Hi, I've read your story and about all your trip in Europe, very good blog! Too bad that you decided to visit Nice. I am french, and trust me Nice is not such a good place to visit, the center is nice, but it's quite a boring city and people are really unfriendly there. About your encouter with skaters kids, trust me on that, skaters in France are never looking for trouble, and probably you misinterpreted their attitude. There are some kids that are violent and looking for some random fight, but definitely not skaters.

If only you had known, instead of staying in Nice, you could have taken a train to Avignon or Marseille, that are maybe 2h away, and that are much more beautiful and much more friendly (especially for tourists)! But anyway the best to visit in France is Paris first. Then if you like the sea, go to the west coast (Biarritz or Bordeaux). If you prefer mountains, go to the Alpes, most interesting mountains in Europe. If you like the country, go to Picardie (Amiens), just an hour north of Paris, and really beautiful during summer.


Friday 30th of March 2007

I know exactly where you are coming from, Dave. Although only of seldom occurrence, its not unheard of to be approached by someone purely out for trouble.
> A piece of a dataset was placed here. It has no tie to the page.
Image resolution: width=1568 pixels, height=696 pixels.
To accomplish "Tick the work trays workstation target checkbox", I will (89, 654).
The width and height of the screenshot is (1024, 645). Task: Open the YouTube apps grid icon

Its only happened to me once, which isn't bad when you consider the amount of people that one encounters on their travels, and the fact that as tourists we do unavoidably stick out like sore thumbs at the best of times. Nevertheless, you are forced to play by a different set of rules in a foreign country when approached by someone on a little bit of a power trip or with a chip on their shoulder. Its a shame, but thats the way it is. Its a case having to bite your tongue and focus on how to get yourself away from the trouble as swiftly and safely as possible. When abroad you are effectively on your own - we have to accept the fact that, in reality, even if we happen to be in the right, rarely will others take our side. Its a bit of a shit sandwich, but, just like you rightly did, we all have to take a bite of it every now and then for the sake of self-preservation. Easier to say than do, but we all have to try and take it in your stride. Good post, Dave.


Friday 30th of March 2007

Ourman - I read the letter you wrote to people who may visit Vietnam, and found it very encouraging after reading about the Lost Girls. Thank you for sharing it in their Comments section. I can't pretend to know what it's like to be a woman traveler in these countries, as I know women always have to deal with the fear of rape, which few men do.
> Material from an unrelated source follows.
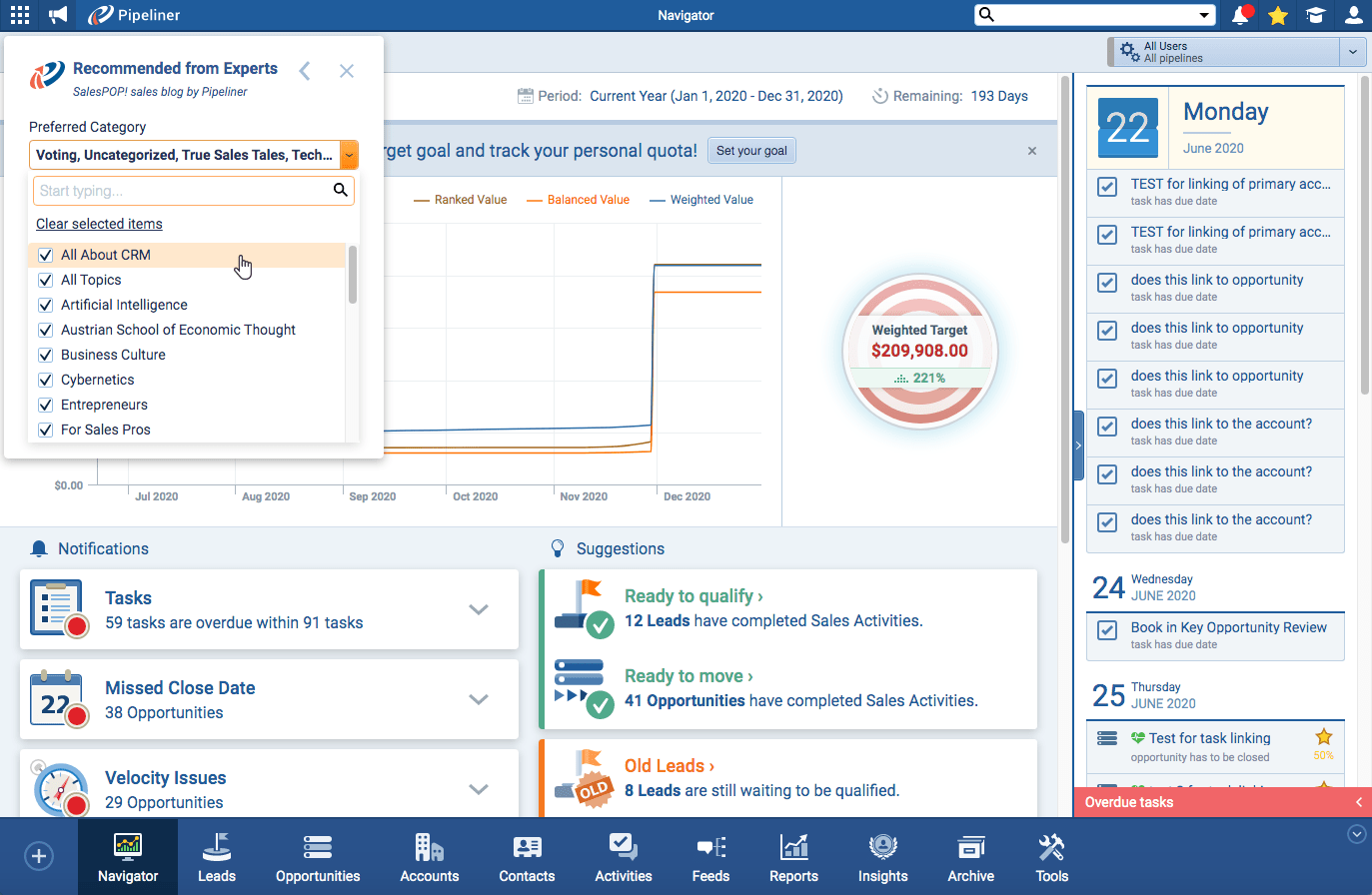
Task: Open the notifications bell icon
Action: (x=1240, y=15)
Ubertramp - nice analogy, glad I'm having Thai for lunch rather than a sandwich!


Friday 30th of March 2007

Most scary travel experience for me was in France too. Bierritz, a car pulled over just as I was walking back to my hostel. I looked down expecting to see someone offering me a ride or asking directions. It was a guy exposing himself.
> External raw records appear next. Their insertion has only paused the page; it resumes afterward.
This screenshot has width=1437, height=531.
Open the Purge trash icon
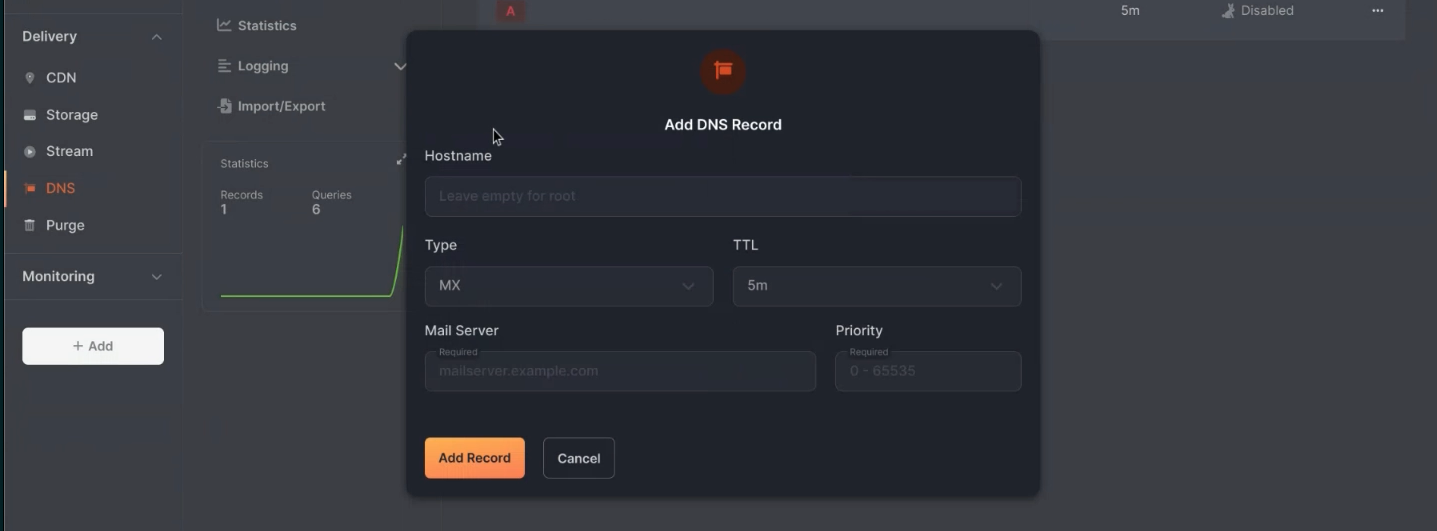[x=30, y=225]
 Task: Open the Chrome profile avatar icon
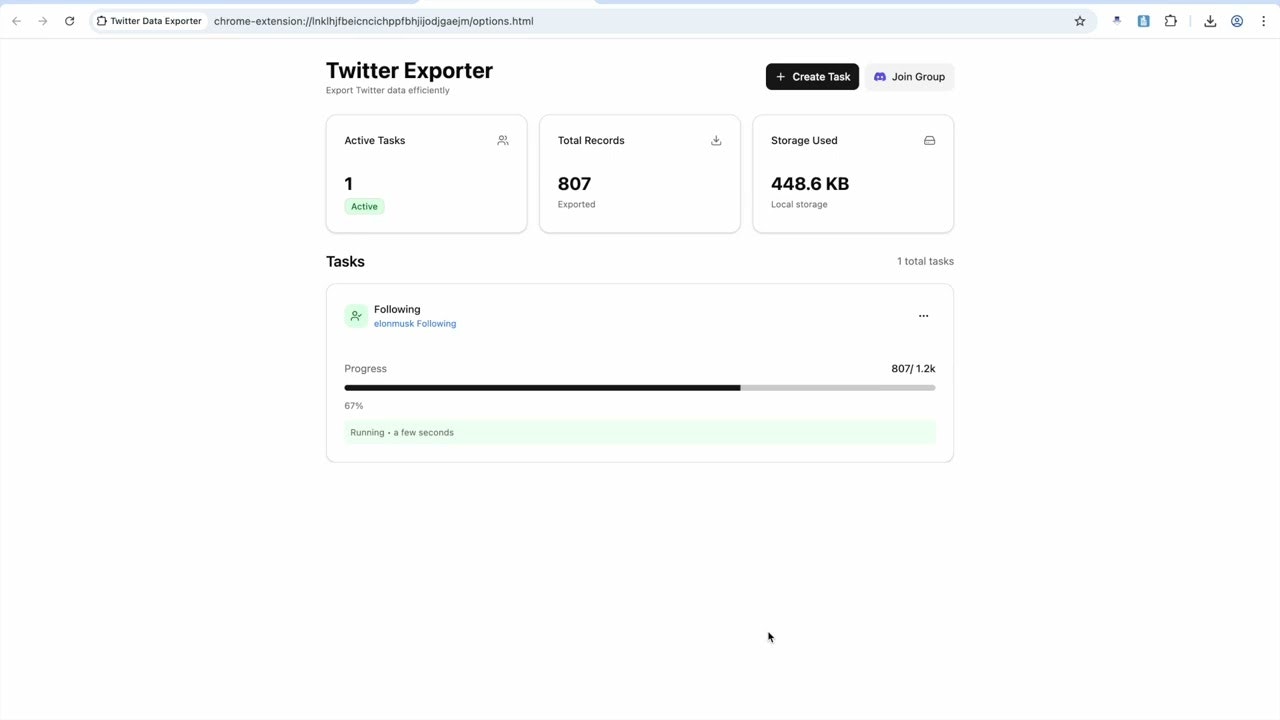tap(1237, 20)
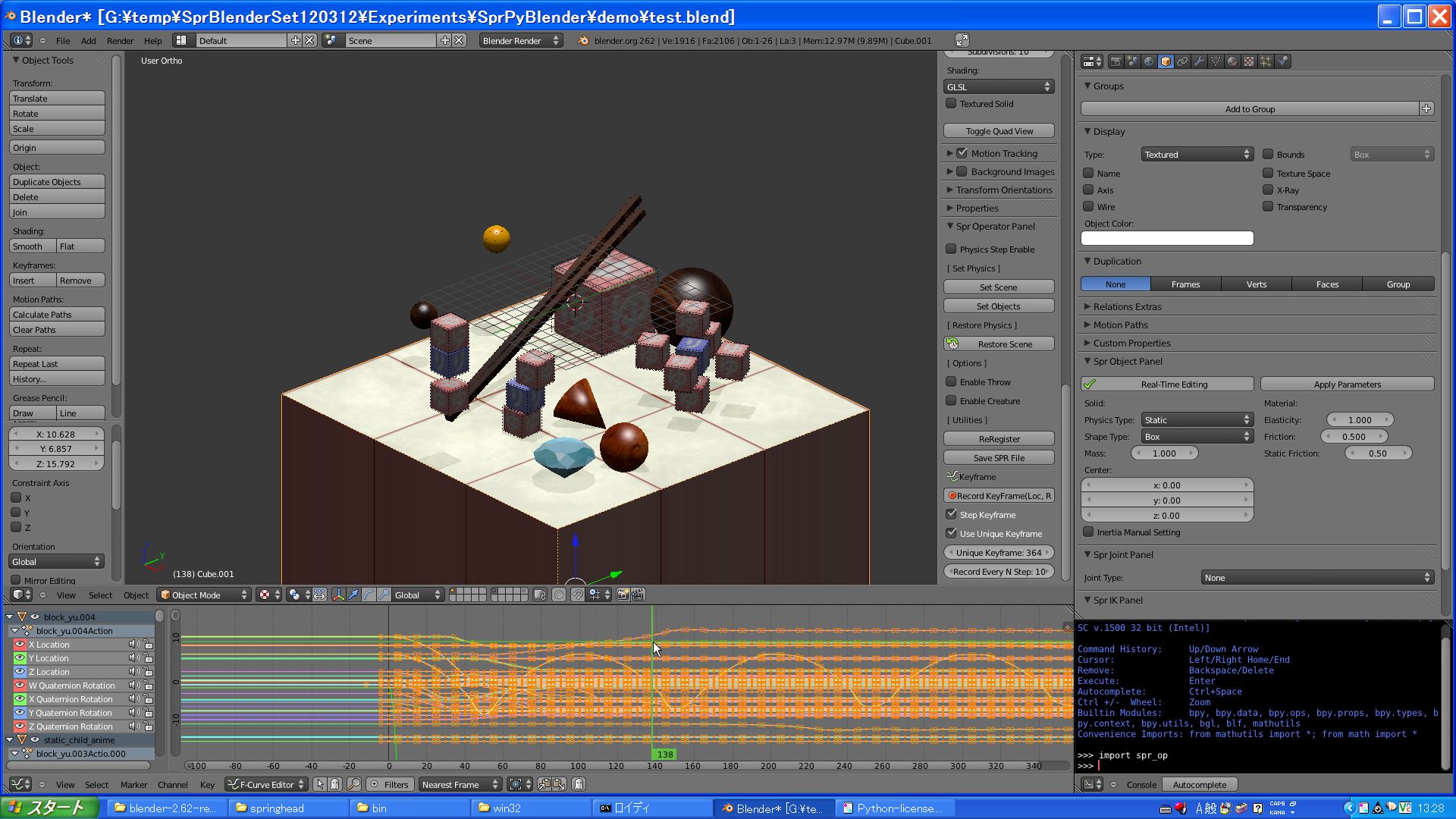This screenshot has width=1456, height=819.
Task: Open Render menu from menubar
Action: click(x=119, y=40)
I was shocked, looked up and ahead and kept walking. The guy started the car turned around and, again, parked in front of me on my side of the road. This time I didn't even look and I kept walking.

It happened four times in all. I was freaked. In hindsight. Being a guy, and a reasonably big bloke at that, I shouldn't have been so weirded out but I was quite young at the time.

In the end, I hopped over the wall at the hostel, dived into my tent. Pulled up the zip and sat there in the dark for ten minutes.


As for the lost girls - I lived in Vietnam for two and half year and I can absolutely say 100% that it is the safest place I have ever been. Its a country I feel strongly about and have so many good memories of so much kindness. I can't believe that the LGs are entirely blameless.

People in Vietnam don't take kindly to aggressive behaviour. In the past I have seen people get ripped off and then they treat the next taxi driver/ sales person with an attitude and it just keeps getting worse and worse.

There is a knack to surviving in Vietnam and must people suss it in a couple of days. Others never get it. It's a love or hate type place.

But I never had one scary moment there. There are plenty of poor parts of the city but there is nowhere unsafe and while, crime in on the increase, it is nothing compared to most parts of the developed world.